Task description: In the article about the Washington pharmacy regulation, what is the name of the case in which pharmacy associations filed briefs on Friday?
== Study text ==
National and state pharmacy associations want the U.S. Supreme Court to take a case (PDF) over a Washington state regulation that says pharmacies cannot refuse to fill certain prescriptions because of religious beliefs.
The associations argue that the rule undermines pharmacies' ability to choose which medications to stock and eliminates pharmacists' ability to abstain from actions they conscientiously oppose—such as, in some cases, providing emergency contraception. The Washington Board of Pharmacy, however, has argued that it developed the rule to ensure patients could access important medications quickly.
A federal appeals court upheld the regulation (PDF) in July, reversing a lower court's decision. The plaintiffs in the case—two pharmacists and a family-owned pharmacy with religious objections to providing emergency contraceptives—have asked the U.S. Supreme Court to weigh in on the matter. They say their jobs and their business, respectively, are in danger if they don't comply.
On Friday, a number of organizations, including pharmacy associations, filed briefs in the case, Stormans v. Wiesman, supporting the pharmacists with religious objections. The groups include the American Pharmacists Association, the Academy of Managed Care Pharmacy, the American Association of Colleges of Pharmacy, the American College of Clinical Pharmacy, the National Alliance of State Pharmacy Associations and 32 state pharmacy organizations.
The associations argue that when pharmacists object to filling certain prescriptions they referred patients to other nearby pharmacies. Such referrals protect pharmacists while allowing patients to still get drugs, the associations argue.
“According respect to a pharmacist's right of conscience recognizes pharmacists as the medical professionals that they are,” according to the associations' brief. “Pharmacists are not humanoid vending machines, mere automatons dispensing medication to anyone with a prescription.”
The pharmacy board, however, says it created the regulation to ensure patients safe and timely access to medications.
“For years, Washington law was silent on whether pharmacies were required to fill prescriptions,” the pharmacy board has said in court documents. That silence, it said, sometimes led to “disastrous consequences for patients,” including a woman who was raped but then became pregnant after several pharmacies refused her emergency contraceptives and a patient who was denied HIV medication because of her perceived lifestyle.
In court documents, the plaintiffs argue that the regulations illegally prohibit pharmacists from refusing to fill prescriptions for religious reasons while allowing refusals for many other reasons. Washington is the only state in the country with such a rule, said Luke Goodrich, an attorney for the Becket Fund for Religious Liberty who is representing the plaintiffs in the case.
“It's the very rare case where a government body clearly set out to target religious conduct and make it illegal even when the religious conduct clearly was not causing any sort of harm,” Goodrich said.
He believes it's likely the Supreme Court justices will take the case.
Not everyone, however, agrees. Elizabeth Sepper, an associate professor of law at Washington University Law in St. Louis, said the argument that the Washington regulations target those with religious beliefs doesn't hold water. That's because the regulation doesn't just prohibit pharmacists from denying drugs because of religious reasons. Rather, the regulation lists a handful of reasons for which pharmacies may reject prescriptions and disallows any other reason—which could include religious objections or personal beliefs or preferences, for example.
“The regulation applies broadly, it doesn't just apply to religion,” Sepper said.
The state of Washington has not yet filed its response to the plaintiffs' request for the Supreme Court to hear the case. Organizations including the American Academy of HIV Medicine, the American Public Health Association, the National Health Law Program and the Washington State Nurses Association filed briefs supporting the state when the case was in the appeals court.
The Supreme Court will review whether to take the case in a closed-door conference, though the case is not yet on a conference agenda. Goodrich said it's likely the justices will decide whether to take the case within the next few months, and if they take it, it would likely be heard in the fall.
===
== Collected data ==
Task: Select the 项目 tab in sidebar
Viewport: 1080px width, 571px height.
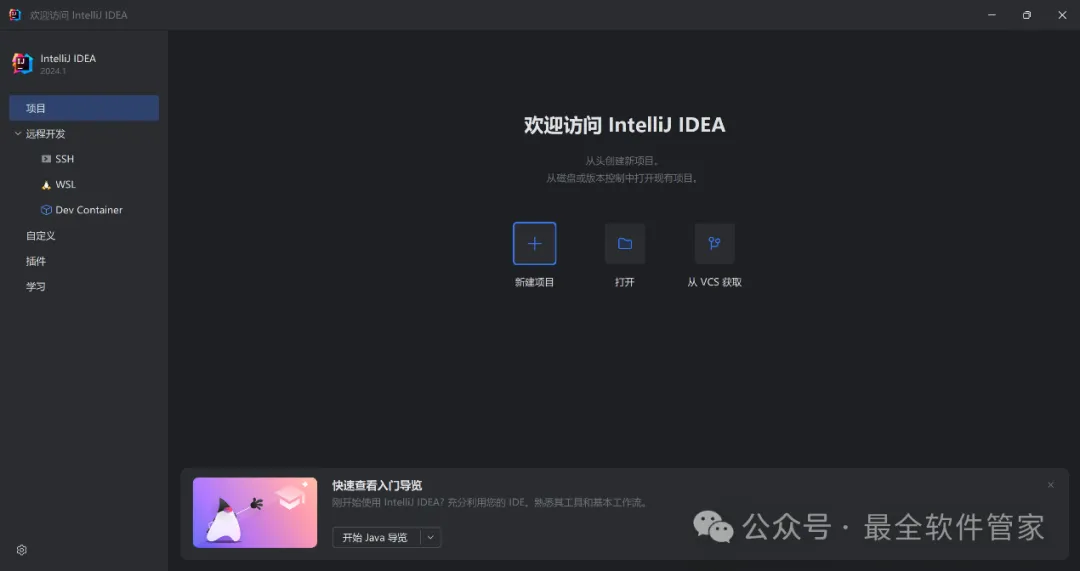Action: (x=84, y=108)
===
Written response: Stormans v. Wiesman